[Question]: Reproducing the score of official microsoft/llmlingua-2-xlm-roberta-large-meetingbank #156

xvyaward · 2024-05-23T13:59:47Z

Describe the issue

Following the issue 155, I'm trying to reproduce the results of the official llmlingua-2-xlm-roberta-large-meetingbank model using Mistral-7B as black-box llm.

In specific, I tried to fine-tune the XLM-RoBERTa model with the officially provided dataset, using this train.sh.

Here is my detailed process:

Format, label, and filter the official dataset with reference to the collect_data.sh.
Fine-tune the XLM-RoBERTa model using train.sh, with hyperparameters from the LLMLingua-2 paper.

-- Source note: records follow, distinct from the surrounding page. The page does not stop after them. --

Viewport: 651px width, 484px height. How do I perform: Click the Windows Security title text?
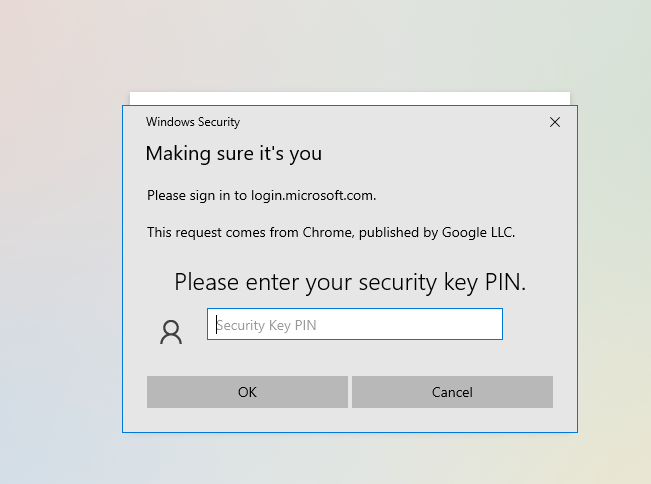[x=193, y=122]
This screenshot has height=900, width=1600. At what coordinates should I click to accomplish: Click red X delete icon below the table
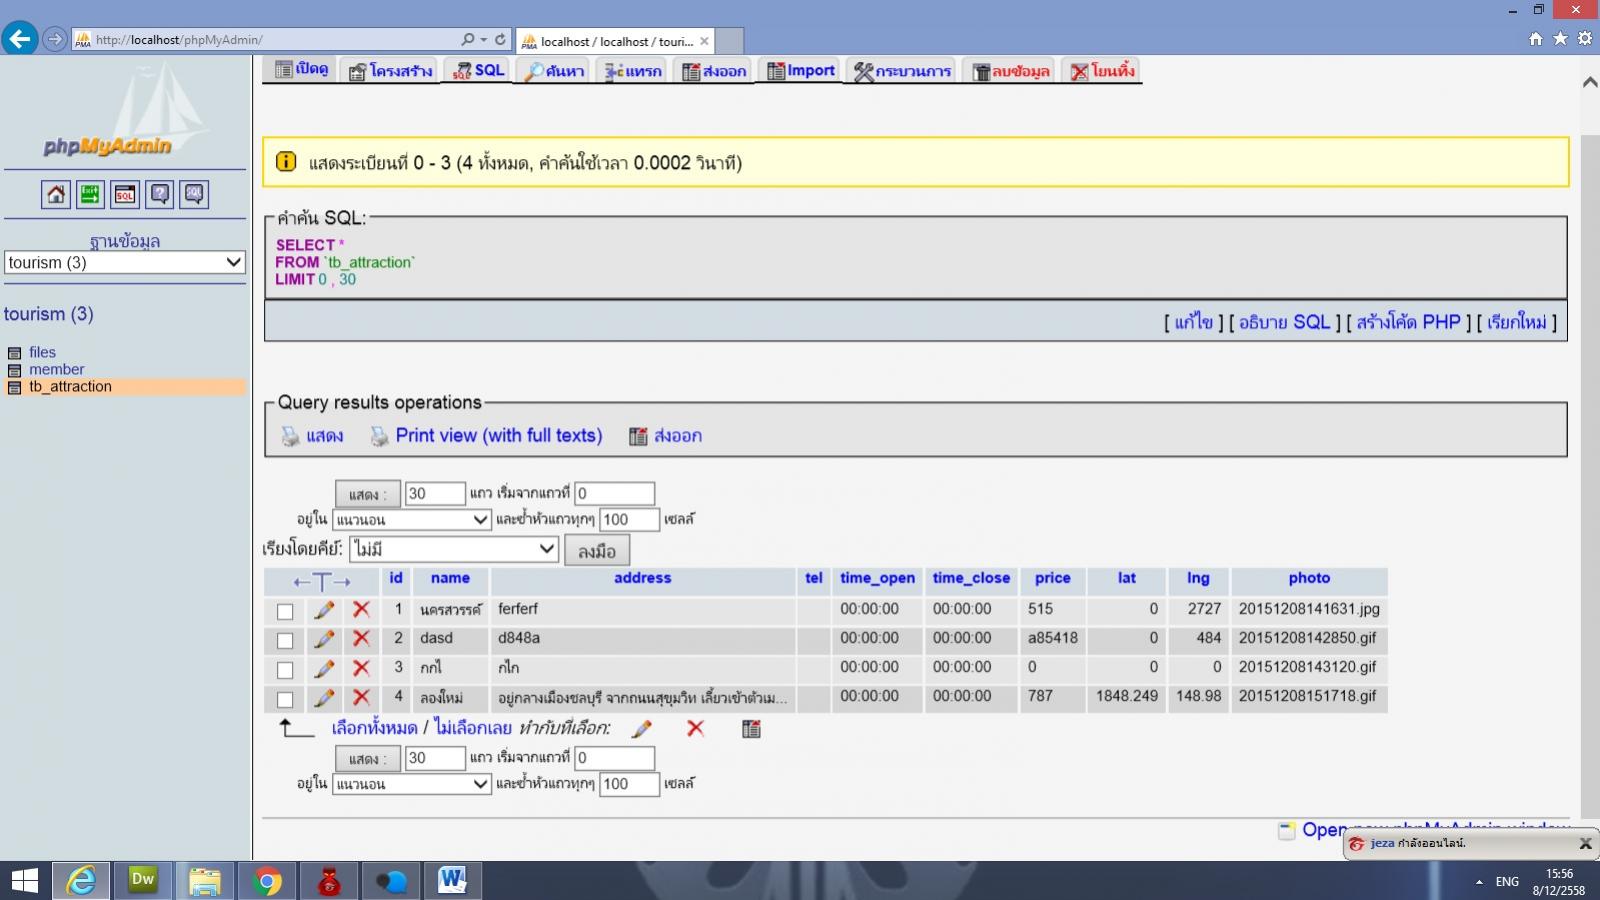click(695, 729)
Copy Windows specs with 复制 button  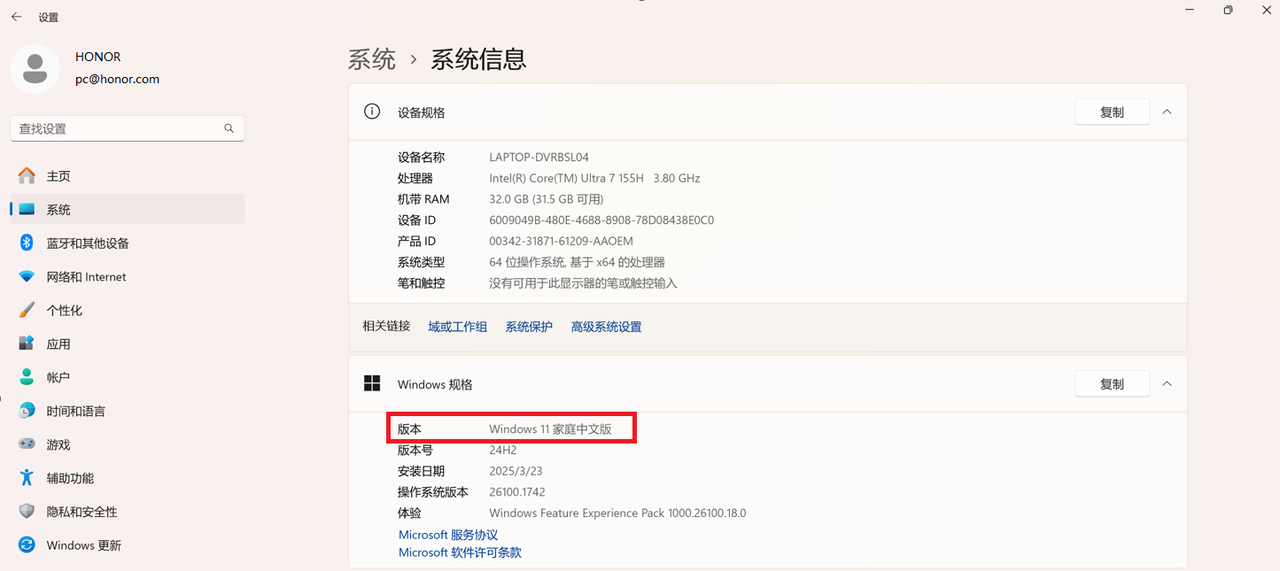click(1111, 384)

Here are the current issues:

It's hard to reproduce the Table-4 results of LLMLingua-2 paper, or even scores in issue 155. Here are my reproduced results:

	MeetingBank	MeetingBank	LongBench
	QA	summary	2000 token avg.	2000 token narrativeqa	multifieldqa_en	multifieldqa_zh	qasper
LLMLingua-2 scores reproduced with official model weights	73.59	29.95	25.65	10.07	36.61	26.47	29.46
LLMLingua-2 reproduced with fine-tuning	68.95	30.05	24.67	9.14	33.91	26.49	29.12

I found that the official llmlingua-2-xlm-roberta-large-meetingbank model weight has the word_embedding size of [250102, 1024]. This is larger than the original [250002, 1024] size of XLM-RoBERTa.
I guess this is relevant to the added special tokens in prompt_compressor.py, but train_roberta.py example does nothing about this, so my fine-tuned model has the same word_embedding weight size with the original RoBERTa ([250002, 1024]).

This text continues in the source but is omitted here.